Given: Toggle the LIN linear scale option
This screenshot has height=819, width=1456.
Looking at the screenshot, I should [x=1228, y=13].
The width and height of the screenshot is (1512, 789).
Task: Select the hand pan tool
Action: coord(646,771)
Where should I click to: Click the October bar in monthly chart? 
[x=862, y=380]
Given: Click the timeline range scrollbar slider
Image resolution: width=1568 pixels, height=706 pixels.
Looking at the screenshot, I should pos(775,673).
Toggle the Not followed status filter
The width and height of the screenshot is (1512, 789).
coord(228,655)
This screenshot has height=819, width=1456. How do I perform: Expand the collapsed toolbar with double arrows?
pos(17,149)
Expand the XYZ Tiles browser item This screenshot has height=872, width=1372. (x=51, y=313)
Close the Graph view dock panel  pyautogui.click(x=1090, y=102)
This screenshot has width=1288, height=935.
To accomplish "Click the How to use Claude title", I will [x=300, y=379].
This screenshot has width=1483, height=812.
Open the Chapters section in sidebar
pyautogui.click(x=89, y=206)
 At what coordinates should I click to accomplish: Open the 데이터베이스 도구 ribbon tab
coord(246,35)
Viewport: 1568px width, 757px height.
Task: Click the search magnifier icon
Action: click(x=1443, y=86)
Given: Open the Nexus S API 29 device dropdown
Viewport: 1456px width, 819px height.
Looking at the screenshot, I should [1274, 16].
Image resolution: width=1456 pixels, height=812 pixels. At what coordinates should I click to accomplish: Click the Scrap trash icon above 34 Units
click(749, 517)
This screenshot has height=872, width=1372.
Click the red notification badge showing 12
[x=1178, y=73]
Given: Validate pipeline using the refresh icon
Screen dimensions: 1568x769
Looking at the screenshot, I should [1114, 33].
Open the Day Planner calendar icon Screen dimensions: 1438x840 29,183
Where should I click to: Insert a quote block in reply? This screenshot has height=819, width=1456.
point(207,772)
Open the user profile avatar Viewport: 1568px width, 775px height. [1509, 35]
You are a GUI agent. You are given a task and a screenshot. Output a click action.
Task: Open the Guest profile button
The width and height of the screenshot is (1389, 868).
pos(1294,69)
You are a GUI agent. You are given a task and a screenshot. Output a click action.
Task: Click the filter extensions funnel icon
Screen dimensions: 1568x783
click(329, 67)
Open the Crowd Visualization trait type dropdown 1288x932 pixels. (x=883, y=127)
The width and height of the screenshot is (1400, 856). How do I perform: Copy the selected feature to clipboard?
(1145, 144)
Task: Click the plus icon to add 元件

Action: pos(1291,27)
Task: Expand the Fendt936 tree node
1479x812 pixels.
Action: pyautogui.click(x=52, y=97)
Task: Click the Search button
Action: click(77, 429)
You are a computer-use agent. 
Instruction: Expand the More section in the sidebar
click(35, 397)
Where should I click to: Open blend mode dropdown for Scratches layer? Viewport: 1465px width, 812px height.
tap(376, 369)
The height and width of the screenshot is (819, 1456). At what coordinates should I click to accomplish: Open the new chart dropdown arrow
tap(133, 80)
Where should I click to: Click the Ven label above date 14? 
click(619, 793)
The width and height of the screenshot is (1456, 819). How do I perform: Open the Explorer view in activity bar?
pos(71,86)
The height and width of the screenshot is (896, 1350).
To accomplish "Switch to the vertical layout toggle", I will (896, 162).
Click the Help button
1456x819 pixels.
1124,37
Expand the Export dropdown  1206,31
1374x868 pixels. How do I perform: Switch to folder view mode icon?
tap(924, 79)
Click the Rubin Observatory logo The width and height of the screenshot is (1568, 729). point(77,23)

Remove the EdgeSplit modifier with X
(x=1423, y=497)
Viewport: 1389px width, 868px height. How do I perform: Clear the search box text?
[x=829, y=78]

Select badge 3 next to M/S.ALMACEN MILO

TASK INSTRUCTIONS:
Show all lines from the listing above in which "filter" appears.

WRITTEN SOLUTION:
Toggle the Not followed status filter
Task: Click the filter extensions funnel icon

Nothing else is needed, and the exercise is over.